##### SUPPLIED DATA #####
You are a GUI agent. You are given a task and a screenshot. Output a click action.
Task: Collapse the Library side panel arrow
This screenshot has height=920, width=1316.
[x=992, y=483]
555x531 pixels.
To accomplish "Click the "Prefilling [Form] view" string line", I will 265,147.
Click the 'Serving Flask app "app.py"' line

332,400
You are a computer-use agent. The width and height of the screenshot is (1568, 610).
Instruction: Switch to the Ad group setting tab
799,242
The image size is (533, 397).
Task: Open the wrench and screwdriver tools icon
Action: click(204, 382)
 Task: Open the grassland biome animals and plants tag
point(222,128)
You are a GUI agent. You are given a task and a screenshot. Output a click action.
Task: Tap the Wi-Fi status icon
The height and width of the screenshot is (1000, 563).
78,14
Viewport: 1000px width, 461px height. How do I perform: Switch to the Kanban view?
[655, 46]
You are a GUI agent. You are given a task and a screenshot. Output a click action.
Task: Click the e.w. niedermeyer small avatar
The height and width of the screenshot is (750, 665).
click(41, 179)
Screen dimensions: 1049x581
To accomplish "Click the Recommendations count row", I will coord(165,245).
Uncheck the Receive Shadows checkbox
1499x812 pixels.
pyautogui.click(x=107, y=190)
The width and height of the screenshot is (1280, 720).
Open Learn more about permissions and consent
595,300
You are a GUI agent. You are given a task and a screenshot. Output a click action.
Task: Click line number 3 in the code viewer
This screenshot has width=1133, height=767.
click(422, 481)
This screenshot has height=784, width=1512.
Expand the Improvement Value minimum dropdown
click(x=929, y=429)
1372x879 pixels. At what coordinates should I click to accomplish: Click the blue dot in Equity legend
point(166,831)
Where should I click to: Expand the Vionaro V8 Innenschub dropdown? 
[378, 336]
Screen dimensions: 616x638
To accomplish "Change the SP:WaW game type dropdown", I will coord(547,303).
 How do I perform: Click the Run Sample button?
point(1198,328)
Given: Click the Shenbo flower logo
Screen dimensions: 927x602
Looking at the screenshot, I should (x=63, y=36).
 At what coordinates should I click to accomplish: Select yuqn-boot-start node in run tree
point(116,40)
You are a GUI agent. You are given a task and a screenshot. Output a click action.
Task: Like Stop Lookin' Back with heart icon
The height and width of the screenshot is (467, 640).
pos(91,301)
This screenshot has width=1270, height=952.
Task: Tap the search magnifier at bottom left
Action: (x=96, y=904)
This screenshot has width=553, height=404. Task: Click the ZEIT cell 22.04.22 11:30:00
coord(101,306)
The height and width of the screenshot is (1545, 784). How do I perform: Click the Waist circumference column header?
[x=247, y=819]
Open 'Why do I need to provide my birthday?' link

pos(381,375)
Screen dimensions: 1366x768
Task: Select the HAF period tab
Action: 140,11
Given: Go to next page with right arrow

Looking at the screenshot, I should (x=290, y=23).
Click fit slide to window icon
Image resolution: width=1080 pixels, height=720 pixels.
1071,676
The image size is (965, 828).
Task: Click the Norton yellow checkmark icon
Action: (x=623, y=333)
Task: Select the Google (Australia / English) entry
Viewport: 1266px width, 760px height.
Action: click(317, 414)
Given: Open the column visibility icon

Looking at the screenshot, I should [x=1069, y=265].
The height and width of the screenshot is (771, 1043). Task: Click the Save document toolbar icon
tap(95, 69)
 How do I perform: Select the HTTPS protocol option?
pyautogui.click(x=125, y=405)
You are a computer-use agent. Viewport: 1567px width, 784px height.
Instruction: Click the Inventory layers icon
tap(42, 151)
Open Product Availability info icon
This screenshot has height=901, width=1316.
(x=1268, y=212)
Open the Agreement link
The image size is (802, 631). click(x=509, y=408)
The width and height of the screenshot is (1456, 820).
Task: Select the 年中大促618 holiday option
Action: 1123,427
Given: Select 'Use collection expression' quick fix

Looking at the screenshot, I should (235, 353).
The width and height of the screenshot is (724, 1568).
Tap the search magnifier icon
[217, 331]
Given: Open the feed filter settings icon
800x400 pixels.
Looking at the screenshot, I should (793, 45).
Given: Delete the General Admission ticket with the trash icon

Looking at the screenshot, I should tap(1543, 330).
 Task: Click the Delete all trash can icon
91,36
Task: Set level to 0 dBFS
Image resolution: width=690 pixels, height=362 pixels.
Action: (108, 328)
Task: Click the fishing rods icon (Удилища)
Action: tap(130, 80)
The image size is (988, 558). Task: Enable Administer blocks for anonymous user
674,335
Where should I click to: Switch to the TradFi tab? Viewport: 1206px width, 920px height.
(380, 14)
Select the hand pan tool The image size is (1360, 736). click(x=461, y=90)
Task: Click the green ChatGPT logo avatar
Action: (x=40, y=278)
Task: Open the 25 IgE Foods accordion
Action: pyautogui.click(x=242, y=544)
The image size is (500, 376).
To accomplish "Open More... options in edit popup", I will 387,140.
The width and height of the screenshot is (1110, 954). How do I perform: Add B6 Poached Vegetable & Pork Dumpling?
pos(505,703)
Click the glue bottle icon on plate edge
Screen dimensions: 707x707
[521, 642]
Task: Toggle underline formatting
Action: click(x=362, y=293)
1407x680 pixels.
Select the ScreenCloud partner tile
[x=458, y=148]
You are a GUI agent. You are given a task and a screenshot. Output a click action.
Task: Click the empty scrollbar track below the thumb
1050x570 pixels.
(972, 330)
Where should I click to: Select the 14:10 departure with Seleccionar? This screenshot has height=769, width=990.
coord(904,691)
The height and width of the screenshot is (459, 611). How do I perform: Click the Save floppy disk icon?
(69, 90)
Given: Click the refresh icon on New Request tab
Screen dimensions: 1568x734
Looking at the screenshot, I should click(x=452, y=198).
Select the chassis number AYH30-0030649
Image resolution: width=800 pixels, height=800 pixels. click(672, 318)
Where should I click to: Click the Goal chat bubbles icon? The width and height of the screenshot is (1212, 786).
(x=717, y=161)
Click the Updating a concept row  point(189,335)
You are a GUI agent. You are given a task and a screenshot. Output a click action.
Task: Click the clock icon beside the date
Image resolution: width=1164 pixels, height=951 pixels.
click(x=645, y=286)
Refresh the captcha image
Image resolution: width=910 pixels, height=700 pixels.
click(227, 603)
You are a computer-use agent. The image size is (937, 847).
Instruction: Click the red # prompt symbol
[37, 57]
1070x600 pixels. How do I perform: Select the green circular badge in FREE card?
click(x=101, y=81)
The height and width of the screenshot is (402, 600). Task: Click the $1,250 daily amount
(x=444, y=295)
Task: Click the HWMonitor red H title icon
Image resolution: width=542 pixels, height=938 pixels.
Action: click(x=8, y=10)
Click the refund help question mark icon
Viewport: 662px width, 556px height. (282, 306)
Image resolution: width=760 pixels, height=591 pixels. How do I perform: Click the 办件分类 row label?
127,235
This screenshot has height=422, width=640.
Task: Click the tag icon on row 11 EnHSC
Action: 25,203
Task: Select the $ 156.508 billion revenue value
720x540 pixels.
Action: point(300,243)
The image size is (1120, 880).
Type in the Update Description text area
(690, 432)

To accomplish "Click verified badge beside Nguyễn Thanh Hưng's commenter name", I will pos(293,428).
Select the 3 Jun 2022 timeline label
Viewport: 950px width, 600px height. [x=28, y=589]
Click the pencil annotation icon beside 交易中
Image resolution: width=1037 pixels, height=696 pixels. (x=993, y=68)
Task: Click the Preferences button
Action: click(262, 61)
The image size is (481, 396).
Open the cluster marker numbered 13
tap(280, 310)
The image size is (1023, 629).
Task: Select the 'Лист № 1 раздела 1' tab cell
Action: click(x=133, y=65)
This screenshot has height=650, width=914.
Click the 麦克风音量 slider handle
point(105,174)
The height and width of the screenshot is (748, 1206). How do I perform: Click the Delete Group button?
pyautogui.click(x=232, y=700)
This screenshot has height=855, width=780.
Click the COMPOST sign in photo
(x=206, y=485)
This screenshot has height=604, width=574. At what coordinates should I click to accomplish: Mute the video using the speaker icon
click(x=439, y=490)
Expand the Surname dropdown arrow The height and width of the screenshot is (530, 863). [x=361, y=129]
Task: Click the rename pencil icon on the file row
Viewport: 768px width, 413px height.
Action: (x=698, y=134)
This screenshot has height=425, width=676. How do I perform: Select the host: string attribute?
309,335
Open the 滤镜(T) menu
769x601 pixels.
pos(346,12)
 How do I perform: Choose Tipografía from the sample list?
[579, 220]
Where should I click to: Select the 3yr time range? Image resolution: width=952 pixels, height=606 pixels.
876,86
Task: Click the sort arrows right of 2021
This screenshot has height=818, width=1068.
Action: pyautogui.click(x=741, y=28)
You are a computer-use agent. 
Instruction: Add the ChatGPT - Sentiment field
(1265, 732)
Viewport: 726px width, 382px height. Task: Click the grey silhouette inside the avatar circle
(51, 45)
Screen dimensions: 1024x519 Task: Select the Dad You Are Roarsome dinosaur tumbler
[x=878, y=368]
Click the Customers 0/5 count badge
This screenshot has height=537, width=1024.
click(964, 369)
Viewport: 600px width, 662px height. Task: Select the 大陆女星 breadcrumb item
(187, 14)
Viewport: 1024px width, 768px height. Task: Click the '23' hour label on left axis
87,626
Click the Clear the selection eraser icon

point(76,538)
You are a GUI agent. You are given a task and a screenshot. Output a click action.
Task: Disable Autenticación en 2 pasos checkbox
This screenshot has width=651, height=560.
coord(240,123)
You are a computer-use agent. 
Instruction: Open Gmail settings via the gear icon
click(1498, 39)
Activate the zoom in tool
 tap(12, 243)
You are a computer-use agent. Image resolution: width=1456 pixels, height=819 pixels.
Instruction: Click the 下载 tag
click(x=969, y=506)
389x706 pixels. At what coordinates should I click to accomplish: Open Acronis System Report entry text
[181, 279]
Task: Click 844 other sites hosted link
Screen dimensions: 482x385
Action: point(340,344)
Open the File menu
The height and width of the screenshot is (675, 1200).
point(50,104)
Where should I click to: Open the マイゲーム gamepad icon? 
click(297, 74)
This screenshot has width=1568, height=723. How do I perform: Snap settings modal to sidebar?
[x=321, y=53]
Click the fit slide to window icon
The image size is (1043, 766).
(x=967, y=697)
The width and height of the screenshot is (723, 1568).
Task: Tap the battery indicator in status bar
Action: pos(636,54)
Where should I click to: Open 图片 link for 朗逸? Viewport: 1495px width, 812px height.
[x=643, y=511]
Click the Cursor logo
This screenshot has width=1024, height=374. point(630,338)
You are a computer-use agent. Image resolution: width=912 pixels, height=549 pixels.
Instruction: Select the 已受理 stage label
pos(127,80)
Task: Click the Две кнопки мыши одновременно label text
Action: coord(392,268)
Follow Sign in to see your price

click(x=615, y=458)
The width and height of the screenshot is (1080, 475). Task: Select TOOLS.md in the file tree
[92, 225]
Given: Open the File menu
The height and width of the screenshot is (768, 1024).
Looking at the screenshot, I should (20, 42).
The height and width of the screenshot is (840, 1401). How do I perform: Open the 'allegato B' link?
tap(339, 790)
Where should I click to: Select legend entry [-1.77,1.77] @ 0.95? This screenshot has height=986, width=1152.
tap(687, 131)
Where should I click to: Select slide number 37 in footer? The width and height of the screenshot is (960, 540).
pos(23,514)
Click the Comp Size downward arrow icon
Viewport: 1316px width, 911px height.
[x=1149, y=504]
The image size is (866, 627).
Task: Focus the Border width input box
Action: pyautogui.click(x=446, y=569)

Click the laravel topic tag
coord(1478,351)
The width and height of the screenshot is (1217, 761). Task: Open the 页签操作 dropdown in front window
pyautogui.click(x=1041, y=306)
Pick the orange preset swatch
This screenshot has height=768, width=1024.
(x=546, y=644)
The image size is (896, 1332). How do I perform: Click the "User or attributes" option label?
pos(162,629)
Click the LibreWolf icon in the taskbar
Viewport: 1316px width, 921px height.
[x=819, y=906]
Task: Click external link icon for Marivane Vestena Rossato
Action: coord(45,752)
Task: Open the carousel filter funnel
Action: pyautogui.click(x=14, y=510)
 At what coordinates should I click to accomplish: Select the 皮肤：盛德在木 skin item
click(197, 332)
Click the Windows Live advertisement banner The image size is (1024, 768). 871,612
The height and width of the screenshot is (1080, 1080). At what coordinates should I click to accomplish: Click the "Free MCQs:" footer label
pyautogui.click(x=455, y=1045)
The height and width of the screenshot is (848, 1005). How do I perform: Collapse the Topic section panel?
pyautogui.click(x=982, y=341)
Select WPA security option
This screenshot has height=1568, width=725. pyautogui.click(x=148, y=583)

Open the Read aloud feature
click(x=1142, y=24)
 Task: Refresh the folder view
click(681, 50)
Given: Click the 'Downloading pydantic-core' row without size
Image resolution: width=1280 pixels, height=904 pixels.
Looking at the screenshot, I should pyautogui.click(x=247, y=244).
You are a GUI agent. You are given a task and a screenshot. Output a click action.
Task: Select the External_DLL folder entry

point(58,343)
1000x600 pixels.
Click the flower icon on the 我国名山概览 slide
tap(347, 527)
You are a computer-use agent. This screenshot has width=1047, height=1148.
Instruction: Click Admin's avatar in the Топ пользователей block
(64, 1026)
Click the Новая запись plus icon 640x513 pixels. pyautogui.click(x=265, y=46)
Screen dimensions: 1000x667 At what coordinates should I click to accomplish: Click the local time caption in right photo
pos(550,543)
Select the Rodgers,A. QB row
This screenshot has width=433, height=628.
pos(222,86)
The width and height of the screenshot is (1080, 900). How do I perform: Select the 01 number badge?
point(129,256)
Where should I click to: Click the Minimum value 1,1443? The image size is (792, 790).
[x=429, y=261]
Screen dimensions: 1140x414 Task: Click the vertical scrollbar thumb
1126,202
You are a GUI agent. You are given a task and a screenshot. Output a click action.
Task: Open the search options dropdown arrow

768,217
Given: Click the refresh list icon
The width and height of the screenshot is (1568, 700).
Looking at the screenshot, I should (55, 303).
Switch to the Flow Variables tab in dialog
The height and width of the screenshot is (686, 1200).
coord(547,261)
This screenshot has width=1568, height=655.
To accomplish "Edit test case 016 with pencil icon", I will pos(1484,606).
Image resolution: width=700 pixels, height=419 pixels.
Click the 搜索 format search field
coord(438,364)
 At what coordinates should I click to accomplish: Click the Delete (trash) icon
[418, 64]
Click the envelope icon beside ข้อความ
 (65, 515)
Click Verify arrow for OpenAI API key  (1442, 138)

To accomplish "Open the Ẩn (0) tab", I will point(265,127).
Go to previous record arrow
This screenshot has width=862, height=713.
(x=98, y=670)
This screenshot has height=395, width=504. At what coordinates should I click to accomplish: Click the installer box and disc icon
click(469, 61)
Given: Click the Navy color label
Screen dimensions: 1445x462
#####
EXERCISE: Looking at the records above, work out how many lines include the word "count", then give that number by itself.

FINISHED TASK: 2